Zugligeti libegő (Budapest Chairlift)
If you are feeling a little more adventurous and want to escape the hustle and bustle of the city then I urge you to take a short bus ride out to the Budapest chairlift. A 15-minute ride up to the Janos-Hegy heights will afford you some purely breathtaking views across Budapest but also allow you to explore the beautiful forests and woodlands. Hidden quietly in the trees are numerous picnic locations as well as the Children’s Railway (an old fashioned cog railway system that takes you up or down the hillsides whilst being organised and run by children). Whilst at the top be sure to visit the wedding cake structure of the Erzsébet Lookout Tower. At 570m tall it will offer you even more of a lookout only this time in 360°. In winter you can enjoy the skiers and toboggans carving their way across the hills although all year round you will enjoy the serene journey through the trees.
Szent István Bazilika (St Stephen’s Church)
Named in honor of the first King of Hungary the imposing structure sits quietly in amongst the buildings of downtown Budapest. Home to the incorruptible right hand of King Steven as well as 6 large bells visitors will be in for a treat once they pass through the velvet curtains. Some beautiful stained glass windows, tiling and paintings adorn the church and make for some wonderful photographic opportunities. However, for a true glimpse of heaven you can take the elevator or stairs to the top of the dome for a stunning and complete panoramic view of downtown Budapest.

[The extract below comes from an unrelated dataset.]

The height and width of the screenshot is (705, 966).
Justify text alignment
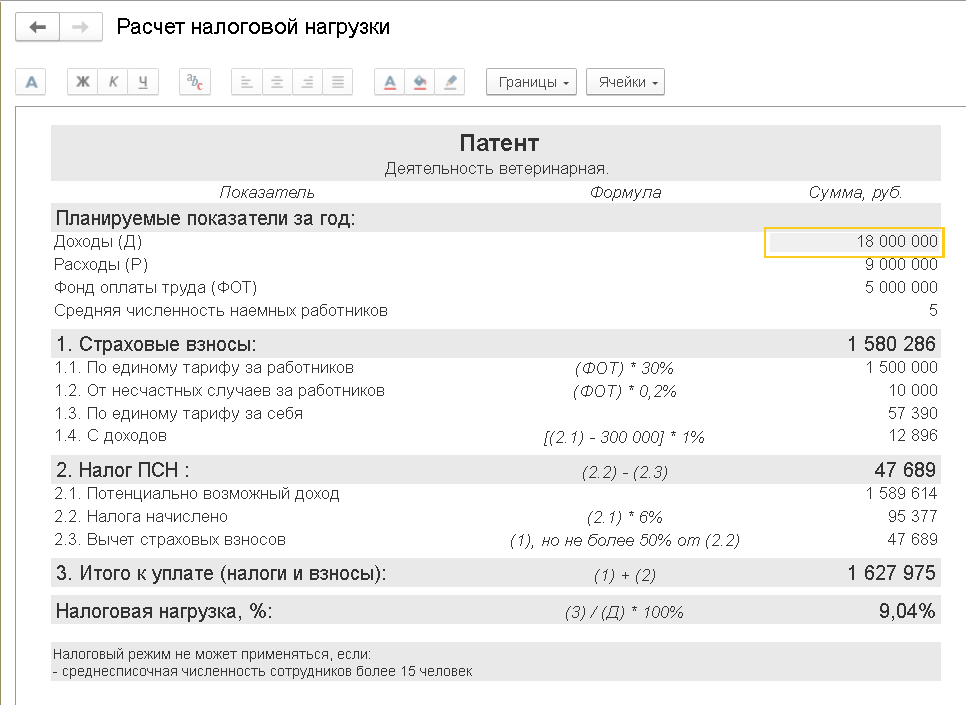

Gellért-hegy (Gellert Hill)
Home to the cave church, Citadel, thermal baths and more this beautiful yet small hill gives you an escape from the city whilst still being central to everything you may want. Named after a saint thrown from the hillside this is a worthy destination for all historians. For the super fit they can run or powerwalk their way up to the top, but no matter what your speed you can enjoy the stroll up the various paths to the statue of Liberty and glimpse the city from her eyes. There is a lot of history at the top and the battle scarred Citadel will certainly give you an idea of the bombardments this area received not so long ago. The cave church is certainly an interesting site to take in and I recommend an audio guide as it explains in depth yet another side of the fascinating history that Budapest holds onto. Depending on the snowfall this area offers the city skiers an opportunity to show off their skills on a natural and quiet piste under the direct gaze of Liberty. Another joy of walking up to the citadel is that it affords you a clear view across to the castle district and beyond plus it is all downhill on the way to your next Budapest location; which if you head down to the white Erzsébet híd will guide you past a lovely waterfall to cool you off in the summer heat.
Budapest is an amazingly vibrant city and I hope that you get the opportunity to visit and enjoy some of the sites that I have mentioned above. No matter what time of the year, what your interests are or what your budget is you will not be disappointed with a stay in Budapest and will leave with memories to cherish for a longtime to come.